===== Passage =====

LPON licences too high says Media Consultant

A Perth-based media consultant says sale prices for low-power FM radio licences in Australia should never exceed $30,000 a piece.

“It is absurd for owners of LPONs to try and sell their radio licences for high five or even six figure prices, now that the top prices paid at the NSW auctions held on September 25, has set a benchmark at around $20,000!,” said Philip Smith, a media consultant who participated in the auction process.

$21,500 was the highest winning bid, which was placed for an 87.8 MHz LPON at Corrimal near Wollongong.  

The next highest winning prices were paid for another 87.8 MHz licence at Farmborough Heights near Wollongong ($19,500) and another frequency in Newcastle ($19,000).

Mr Smith said the licence he was hired to bid for was won by him at a price of $4,200 for an 88MHz application at Bulli, located on the escarpment above Thirroul, near Wollongong NSW.

This latest ACMA-led auction smashed the previous record price for a new LPON [Low-Power Open Narrowcast] licence – $12,050 – which was set in November 2008 for an 87.6 FM licence in Camberwell in Melbourne.

===== Material provided =====

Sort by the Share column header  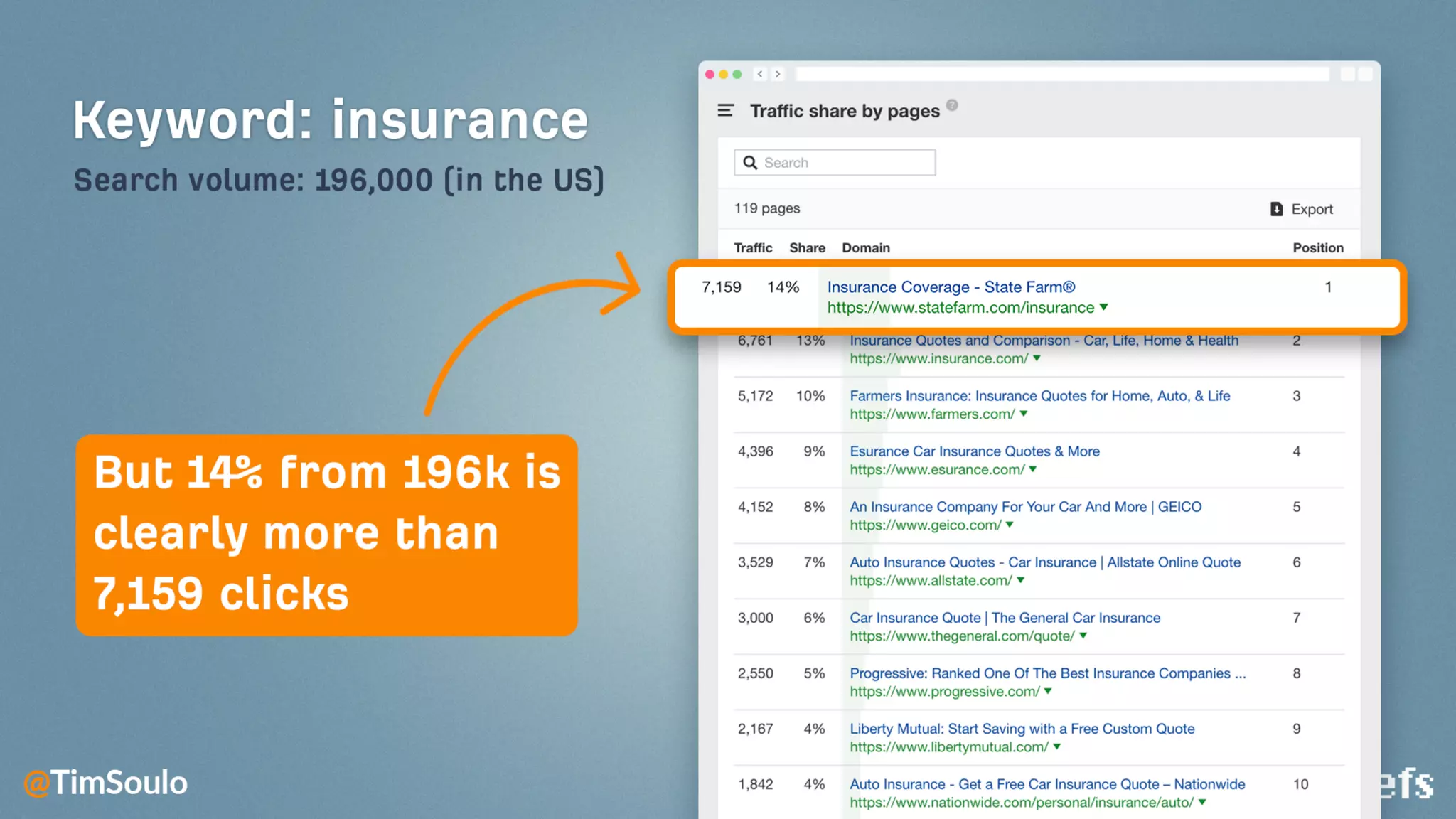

=====

§ What is asked
A - For each winning bid from the September 25 NSW auctions given in the article on LPON licence prices, list the amount and the licence location.
B - Write the next few paragraphs of the article on LPON licence prices, picking up after its last sentence.
The data after the article comes from a different source.

§ Written answers
A -
- $21,500: Corrimal, near Wollongong
- $19,500: Farmborough Heights, near Wollongong
- $19,000: Newcastle
- $4,200: Bulli, near Wollongong

B -
“It didn’t surprise me when the bidding went to around $20,000 in three of the lots in NSW,” says Mr Smith, “although I thought it was a lot of money to pay for a piece of paper from ACMA, that gives the licencee the right to transmit on a certain frequency from a set location at just one-watt of power.”

ACMA recently opened application windows for new LPONs in zones that were defined by ACMA as protection radii for analogue Channel 3 TV stations.

Now that these TV stations have all switched to digital, ACMA invited applications for new LPONs located inside these former exclusion zones.

ACMA assessed the submissions and drew up lots based on the frequencies available in a specific geographical area.

If two or more applications for an available frequency in an area are deemed to clash with each other, then the competing applicants have to bid for the right to have their licence allocated from a lot.  This is called a Price-Based Allocation (PBA) process.  

The first exclusion zones that ACMA opened up to new LPON applications were in Western Australia.

The PBA process for these WA zones was begun in May 2014, and was completed by late August.

“What was surprising about the results from the WA auction was that the highest price reached was not for the LPONs located in the urban areas on the south side of Perth, but was for the 88 FM licence proposed for Bunbury, a regional city in an ACMA-designated low density zone,” said Mr Smith.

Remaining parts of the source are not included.